SupraPicker – handling system in an hermetically sealable room
The SupraPicker exhibit shows a magnetic gripper with superconducting bearing system which completes a two-part handling operation, first outside a hermetically sealable room and then inside this room. The gripper, which hovers thanks to superconductivity, picks up a vial magnetically, conveys it through a lock into a hermetically sealable room and places it in the designated position.
The exhibit showcases the benefits of the non-contacting, stable, superconducting bearing system, which opens up new opportunities for handling applications. Once the magnetic field is stored, the magnet that performs the gripping function and the superconductor can be physically separated without any problems – for example, by a plexiglass wall as in the exhibit. In this application, the superconducting material is actively cooled by a small, electric cooling unit. This does away with the need for auxiliary units for cooling, transporting and storing liquid nitrogen, which makes potential industrial use much easier.

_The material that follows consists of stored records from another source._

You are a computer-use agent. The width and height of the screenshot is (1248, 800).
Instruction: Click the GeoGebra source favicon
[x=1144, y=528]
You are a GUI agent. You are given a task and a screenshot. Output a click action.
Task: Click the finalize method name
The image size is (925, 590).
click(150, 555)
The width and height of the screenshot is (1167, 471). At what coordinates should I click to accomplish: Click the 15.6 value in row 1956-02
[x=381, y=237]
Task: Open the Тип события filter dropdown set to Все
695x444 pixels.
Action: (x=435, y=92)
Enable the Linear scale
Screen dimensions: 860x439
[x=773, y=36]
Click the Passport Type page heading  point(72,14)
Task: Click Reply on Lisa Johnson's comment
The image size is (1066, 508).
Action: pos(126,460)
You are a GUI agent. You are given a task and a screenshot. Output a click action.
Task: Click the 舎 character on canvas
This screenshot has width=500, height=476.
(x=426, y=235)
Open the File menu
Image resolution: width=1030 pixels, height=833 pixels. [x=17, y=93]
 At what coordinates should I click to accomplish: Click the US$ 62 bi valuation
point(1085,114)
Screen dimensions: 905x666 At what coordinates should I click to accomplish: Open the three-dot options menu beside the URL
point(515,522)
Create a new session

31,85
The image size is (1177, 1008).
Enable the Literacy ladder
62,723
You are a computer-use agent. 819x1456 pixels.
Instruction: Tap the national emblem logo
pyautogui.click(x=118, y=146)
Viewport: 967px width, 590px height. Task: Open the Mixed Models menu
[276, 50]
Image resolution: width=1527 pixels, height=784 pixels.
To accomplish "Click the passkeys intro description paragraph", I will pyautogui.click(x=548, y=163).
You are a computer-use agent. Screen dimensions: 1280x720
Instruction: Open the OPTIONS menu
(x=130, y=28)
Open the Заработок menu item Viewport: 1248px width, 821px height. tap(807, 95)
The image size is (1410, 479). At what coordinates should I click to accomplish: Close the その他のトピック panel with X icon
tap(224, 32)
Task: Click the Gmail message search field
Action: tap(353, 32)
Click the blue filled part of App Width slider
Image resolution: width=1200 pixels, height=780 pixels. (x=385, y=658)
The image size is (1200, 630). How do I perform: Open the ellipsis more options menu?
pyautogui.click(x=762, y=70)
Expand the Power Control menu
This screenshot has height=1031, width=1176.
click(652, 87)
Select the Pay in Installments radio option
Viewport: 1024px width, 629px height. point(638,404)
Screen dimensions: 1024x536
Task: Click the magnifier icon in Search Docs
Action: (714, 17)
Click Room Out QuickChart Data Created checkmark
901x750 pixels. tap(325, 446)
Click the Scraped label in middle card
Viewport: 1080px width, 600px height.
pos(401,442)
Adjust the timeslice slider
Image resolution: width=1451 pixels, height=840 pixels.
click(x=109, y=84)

Applications for production of the future
After several years of intensive research work, Festo is cooperating with partners and customers to examine their ideas for specific applications. “We are now not merely showing impressive levitation effects and the opportunities offered by superconductor technology, but are actively discussing their potential together with the automation industry. We are currently working towards initiating our first pilot projects,” said Georg Berner.